____ DATASET CONTENT

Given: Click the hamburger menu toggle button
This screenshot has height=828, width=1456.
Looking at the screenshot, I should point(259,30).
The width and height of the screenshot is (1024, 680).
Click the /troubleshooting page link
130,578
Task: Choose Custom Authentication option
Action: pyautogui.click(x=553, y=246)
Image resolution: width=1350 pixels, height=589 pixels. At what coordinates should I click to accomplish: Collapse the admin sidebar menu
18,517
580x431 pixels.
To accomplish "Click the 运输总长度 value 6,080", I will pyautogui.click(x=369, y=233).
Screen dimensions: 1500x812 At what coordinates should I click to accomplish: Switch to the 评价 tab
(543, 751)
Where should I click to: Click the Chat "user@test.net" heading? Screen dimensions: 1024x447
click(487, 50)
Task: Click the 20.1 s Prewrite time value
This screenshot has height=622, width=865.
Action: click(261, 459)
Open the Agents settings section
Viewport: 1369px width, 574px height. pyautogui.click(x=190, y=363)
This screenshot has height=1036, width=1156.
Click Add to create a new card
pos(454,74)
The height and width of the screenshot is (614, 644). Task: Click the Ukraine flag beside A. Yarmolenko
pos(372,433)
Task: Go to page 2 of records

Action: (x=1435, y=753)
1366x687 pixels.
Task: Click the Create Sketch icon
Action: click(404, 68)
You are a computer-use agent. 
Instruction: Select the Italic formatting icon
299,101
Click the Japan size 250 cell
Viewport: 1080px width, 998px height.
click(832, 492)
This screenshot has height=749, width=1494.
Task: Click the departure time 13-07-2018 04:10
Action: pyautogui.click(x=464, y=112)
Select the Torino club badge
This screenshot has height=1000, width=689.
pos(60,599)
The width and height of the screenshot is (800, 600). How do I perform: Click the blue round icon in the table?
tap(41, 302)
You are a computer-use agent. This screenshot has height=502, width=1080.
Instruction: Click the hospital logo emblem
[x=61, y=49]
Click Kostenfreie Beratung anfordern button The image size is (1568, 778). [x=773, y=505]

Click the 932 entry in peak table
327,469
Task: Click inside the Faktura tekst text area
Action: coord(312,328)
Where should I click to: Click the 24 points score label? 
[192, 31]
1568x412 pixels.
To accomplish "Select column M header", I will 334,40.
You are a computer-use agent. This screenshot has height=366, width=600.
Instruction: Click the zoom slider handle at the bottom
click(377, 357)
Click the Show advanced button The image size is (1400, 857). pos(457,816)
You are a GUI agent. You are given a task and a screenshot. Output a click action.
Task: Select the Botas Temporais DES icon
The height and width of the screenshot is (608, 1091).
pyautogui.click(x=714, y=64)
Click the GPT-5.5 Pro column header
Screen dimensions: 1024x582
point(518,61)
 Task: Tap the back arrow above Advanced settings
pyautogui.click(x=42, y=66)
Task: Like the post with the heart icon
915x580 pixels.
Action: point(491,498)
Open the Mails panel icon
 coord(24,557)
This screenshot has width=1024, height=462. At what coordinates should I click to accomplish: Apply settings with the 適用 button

________

**PROBLEM STATEMENT**
Please convert the rows, from the very first line through the line containing "click(487, 50)", into a JSON list of strings, one string per line, and leave out any blank lines.

**TASK RESULT**
[
  "Given: Click the hamburger menu toggle button",
  "This screenshot has height=828, width=1456.",
  "Looking at the screenshot, I should point(259,30).",
  "The width and height of the screenshot is (1024, 680).",
  "Click the /troubleshooting page link",
  "130,578",
  "Task: Choose Custom Authentication option",
  "Action: pyautogui.click(x=553, y=246)",
  "Image resolution: width=1350 pixels, height=589 pixels. At what coordinates should I click to accomplish: Collapse the admin sidebar menu",
  "18,517",
  "580x431 pixels.",
  "To accomplish \"Click the 运输总长度 value 6,080\", I will pyautogui.click(x=369, y=233).",
  "Screen dimensions: 1500x812 At what coordinates should I click to accomplish: Switch to the 评价 tab",
  "(543, 751)",
  "Where should I click to: Click the Chat \"user@test.net\" heading? Screen dimensions: 1024x447",
  "click(487, 50)"
]